Appendix C. XSL:FO
You should now have a fairly good idea of how XML files can be transformed into HTML files. As has been mentioned in the introduction of this course, you can use XSL for different types of transformations. This section will discuss XSL:FO, which is a language which can be used to give formatting instructions. In combination with XSLT, XSL:FO enables you to create a PDF file on the basis of an XML document.
A stylesheet that can be used to perform this type of transformation is tei-pdf.xsl, which you can download from this website. When you open this stylesheet in Oxygen, you will see that the document contains both XSLT-elements and XSL:FO-instructions. There is a distinction between formatting and transforming. When a file is transformed, this generally means that the information from the original file is re-used in a different way. It may mean that the items in the file are sorted in a different way, or that there is a shift from one mark-up language to another. Formatting instructions, on the other hand, always deal with aspects such as the size of the font, the font-family, the colour of the text and the margins and the dimensions of a page. If you use XSLT to transform XML into HTML, the distinction is somewhat blurred, because HTML tags are very often used to create a visual presentation of a text in a webbrowser.
To transform example.xml into a PDF-file, follow these steps:
- Create a new transformation scenario. To do this, click on the "Configure
Transformation Scenario" button. It has an icon with a spanner and a
screwdriver:
- In the window that pops up, click on "New". Another window appears.
In the top of new window, you can see a text field in which you can enter
a name for the scenario that you are about to create. Type, for instance,
"Transformation1". This is the name that will appear in the "Configure
Transformation Scenario"-window. This window contains three tabs :
- Click on the tab which is marked "XSLT". This screen contains a the text field which is labelled "XSLT URL", and here you can select the stylesheet that you want to use. Click on the "open"-button to navigate to tei-pdf.xsl.
- The second tab is labelled "FO Processor". Transformations on the basis of stylesheets which contain XSL:FO-instructions need to be performed by an FO-processor. Oxygen makes use of a built-in FO processor which has been developed by Apache. To activate this processor, you need to select the check box in front "Perform FO Processing".
- The rightmost tab allows you to name the output file. After "Save
as", type in the name that you would like to give to the PDF file
(e.g. output.pdf). If you do not specifiy a path, Oxygen will automatically
save the output in the same directory as the stylesheet and the XML-file.
- Click on "OK" in the current window to switch back to the the underlying window (the "Configure Transformation Scenario"-window). Having checked that the scenario that you have just created appears in the list and that it is selected, click on "OK" to close this window.
- If a scenario is available and if it has been configured correctly, you
can execture the transformation by clicking on the "Apply Transformation"-button
which is marked by a red arrow:
If the transformation is sucessful, a PDF file with the name that you have specified will have been created.

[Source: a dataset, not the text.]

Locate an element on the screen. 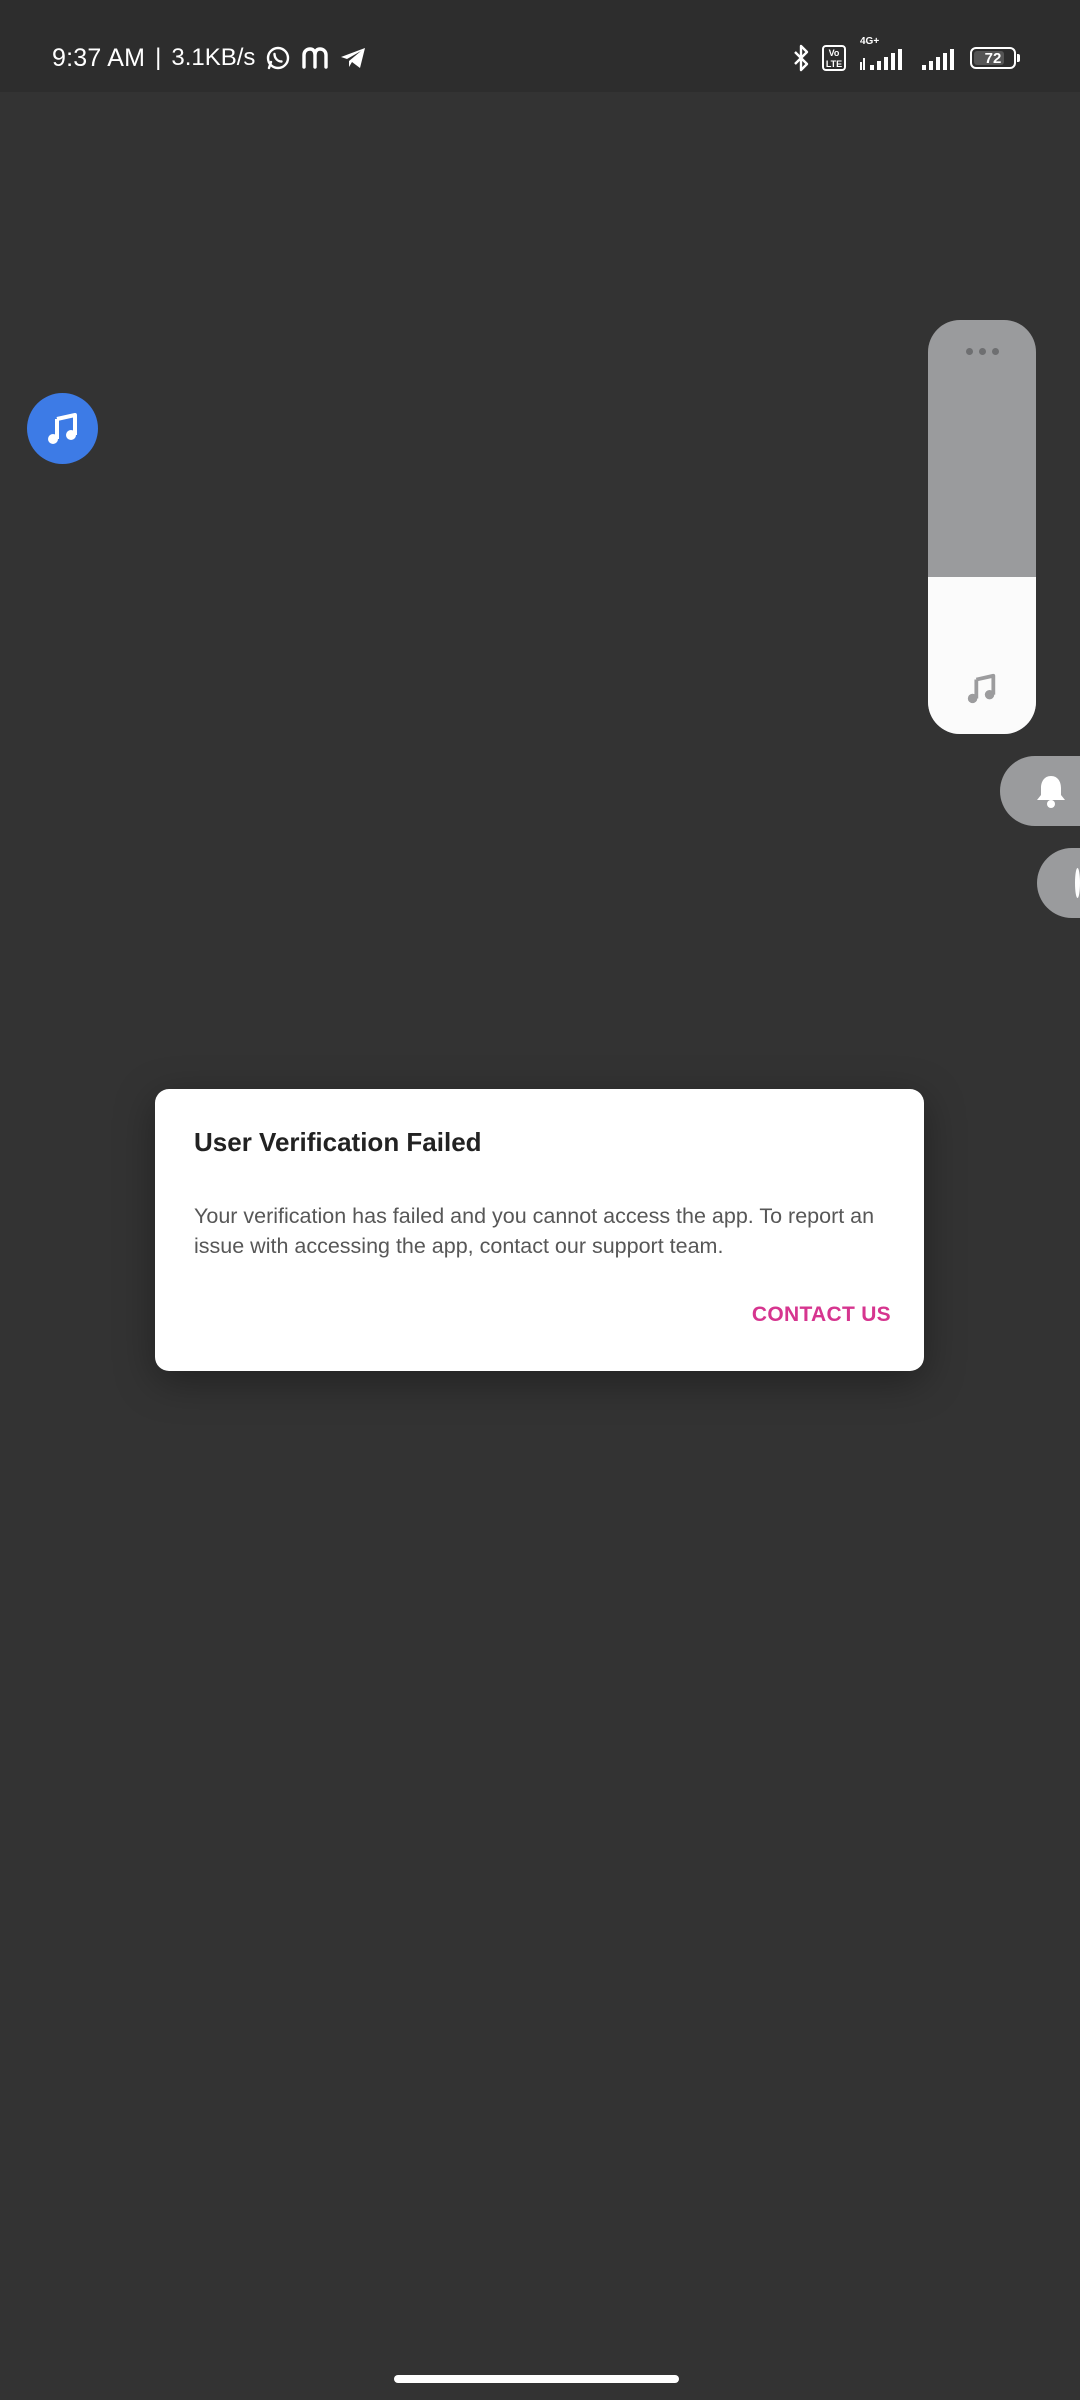  floating-music-bubble is located at coordinates (62, 428).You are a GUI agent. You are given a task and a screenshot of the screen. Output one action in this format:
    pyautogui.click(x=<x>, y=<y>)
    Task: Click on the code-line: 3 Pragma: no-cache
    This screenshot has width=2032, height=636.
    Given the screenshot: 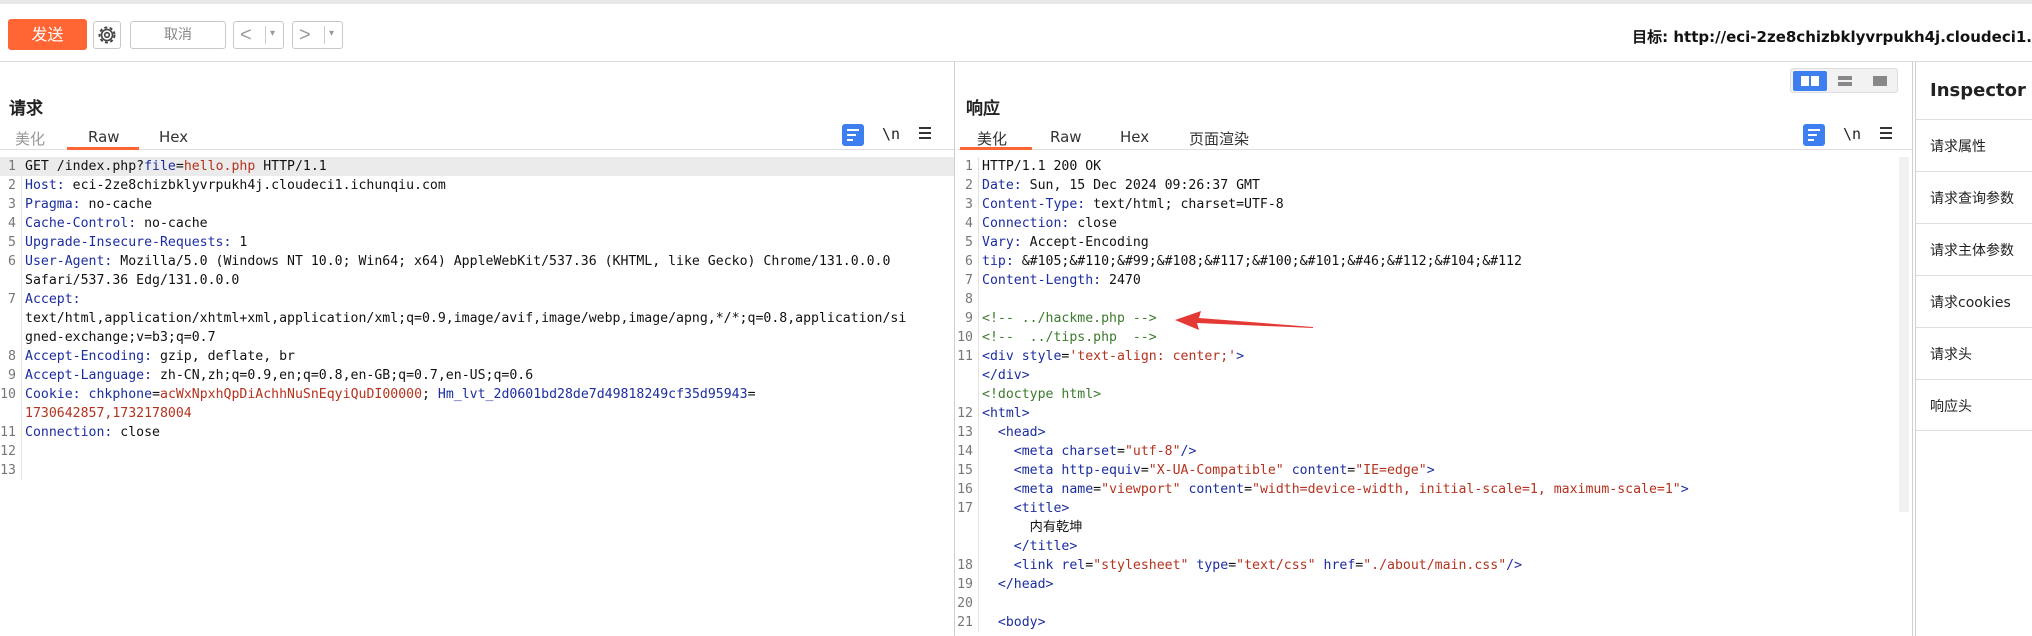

This part of the course will not provide a detailed explanation on how to write a stylesheet in XSL:FO, since it is a rather complicated language. What follows will only be a very general description of the stylesheet tei-pdf.xsl. A more detailed description of XSL:FO can be found in the official W3C Specifications or in this tutorial.
Some of the central concepts which are used in XSL:FO should be very familiar to you if you already have some experience with working in Adobe InDesign. When you open the stylesheet and inspect the source code, you should see that the template contains two distinct parts :
<fo:root xmlns:fo="http://www.w3.org/1999/XSL/Format">
<fo:layout-master-set>
<fo:simple-page-master master-name="default-page-master">
...
</fo:simple-page-master>
</fo:layout-master-set>
<fo:page-sequence master-reference="default-page-master">
</fo:page-sequence>
</fo:root>
In general terms, the <fo:layout-master-set> and the <fo:page-sequence> coincides with the distinction in InDesign between template mode and publication mode, respectively. The <fo:layout-master-set> contains one or more page templates, which are called <fo:simple-page-master>-elements. Such a master-page contains the structural elements which should appear on every page of the document. Typographical specifications such as the general page dimensions and margin settings should be defined on this page. The actual text is then placed in a page which is placed within the <page-sequence>-element. The <page-sequence> can refer to the <simple-page-master> on the basis of the name that has been specified ("default-page-master" in the above example).
On each page, the page dimensions and the size of the margins can be defined on the basis of the fact that each page in XSL:FO contains 5 regions : region-body (the body of the page), region-before (the header of the page), region-after (the footer of the page), region-start (the left sidebar) and region-end (the right sidebar). Text is normally placed within the region-body. The text should be placed inside a <fo:block>-area. Such blocks are comparable to the text frames in InDesign.